Brief 1: In the text on weight loss surgery, what is Adjustable Gastric Banding commonly called?
Brief 2: Repeat the weight loss surgery text between "For most people, this" and "some other disorders.", inclusive, substituting "prospect" for "candidate".
Brief 3: Continue the text on types of weight loss surgery from its last sentence.
─── Text section ───
There are several different types of weight loss surgeries to consider. It’s not a decision that should be made overnight. The post serves only as a list of some commonly used types of weight loss surgeries, but it’s only your doctor who can provide counsel, regarding the option that’s best for you (and if you really need weight loss surgery at all).
For most people, this type of surgery is looked upon as somewhat of a last resort. If repeated attempts at following low-calorie diet plans and exercise routines haven’t worked, weight loss surgery is going to be the next step in drastic situations. Usually, you need to be at least 80-100 pounds over your ideal weight to be considered a candidate for any type of weight loss surgery.
Of course, there are exceptions. If you suffer from conditions such as sleep apnea, high blood pressure or diabetes, weight loss surgery has the potential of helping to reduce the severity of these conditions, as well as some other disorders.
Types of Weight Loss Surgeries
There are two types of weight loss surgery. They are categorized as restrictive and malabsorptive (intestinal bypass). It should be noted, however, that malabsorptive surgery is no longer a popular procedure, due to the numerous side effects associated with it.
Specific types of surgery, within these categories, include:
Adjustable Gastric Banding
Adjustable Gastric Banding is preferred by many people because it is quite non-invasive. It is commonly referred to as Lap-Band surgery. The procedure restricts the amount of food that can be consumed in one meal. An inflatable band is used to compartmentalize the stomach into two sections, one large (food pouch) and one small. The sections are connected. However, the path between them is very small, which causes the large section to empty slowly.
Typically, individuals who have this type of surgery don’t lose as much weight as individuals who opt for alternative procedures. Side effects are usually minimal, the biggest being vomiting as a result of eating too fast.
Gastric Bypass is the most common weight loss-related surgery. In this procedure, the stomach is divided into two parts, by a surgeon. The upper part is connected to the small intestine. Since part of the stomach and digestive tract is bypassed, fewer calories end up being absorbed by the body.
─── Provided data ───
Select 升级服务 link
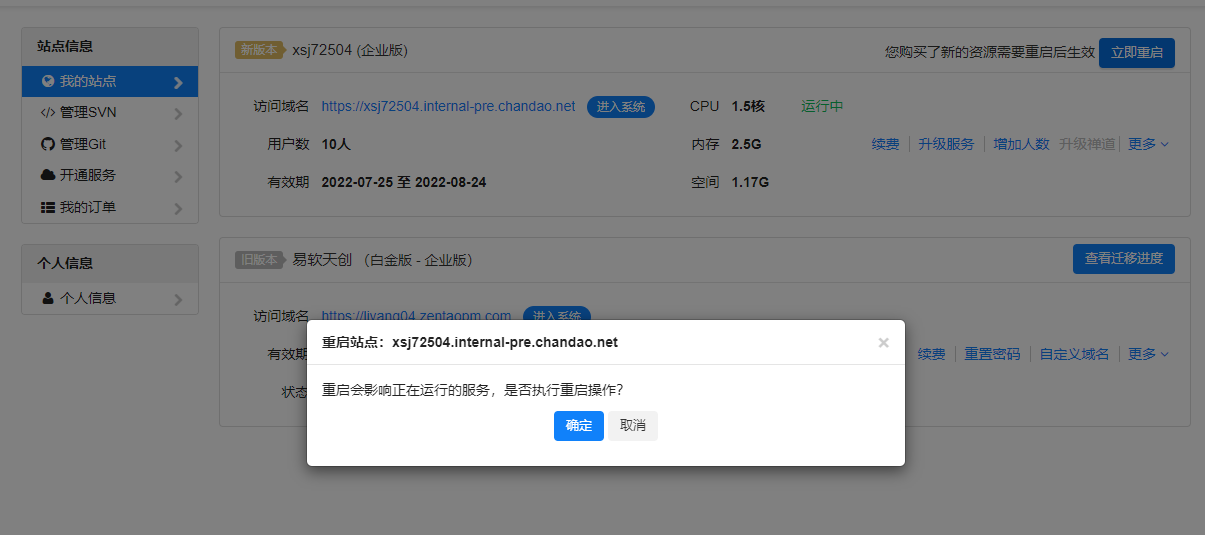This screenshot has width=1205, height=535. pyautogui.click(x=946, y=144)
───
Written reply 1: Lap-Band surgery.

Written reply 2:
For most people, this type of surgery is looked upon as somewhat of a last resort. If repeated attempts at following low-calorie diet plans and exercise routines haven’t worked, weight loss surgery is going to be the next step in drastic situations. Usually, you need to be at least 80-100 pounds over your ideal weight to be considered a prospect for any type of weight loss surgery.
Of course, there are exceptions. If you suffer from conditions such as sleep apnea, high blood pressure or diabetes, weight loss surgery has the potential of helping to reduce the severity of these conditions, as well as some other disorders.

Written reply 3:
The most desired result of the surgery is that 50% of the intended weight usually comes off quickly, generally within the first six months. Because this happens so fast, symptoms of obesity such as heartburn, sleep apnea, and high cholesterol disappear as well. Many people, who have had this type of surgery, successfully manage to keep the weight off for 10 years or longer.
On the downside, getting all of the nutrition you need is sometimes difficult. It is recommended that every bypass recipient should take nutritional supplements for the rest of his or her life.
A Biliopancreatic Diversion is basically a more involved Gastric Bypass. In this procedure, as much as 70% of the stomach is removed and more of the small intestine is bypassed. This usually results in some of the fastest weight loss occurrences of all.
Surprisingly, even though this procedure requires removal of most of the stomach, recipients can usually eat larger meals. This is due to the fact that the part of the stomach that remains is generally larger than the “pouch” created with other types of surgery.
Sleeve Gastrectomy is performed with a laparoscope. As a rule, 75% of the stomach is removed and what’s left is transformed into a narrow sleeve that attaches to the intestines. This surgery is sometimes the first of multiple procedures. Additional surgeries can usually be performed within 12 to 18 months, depending on the overall health and weight loss success of the individual.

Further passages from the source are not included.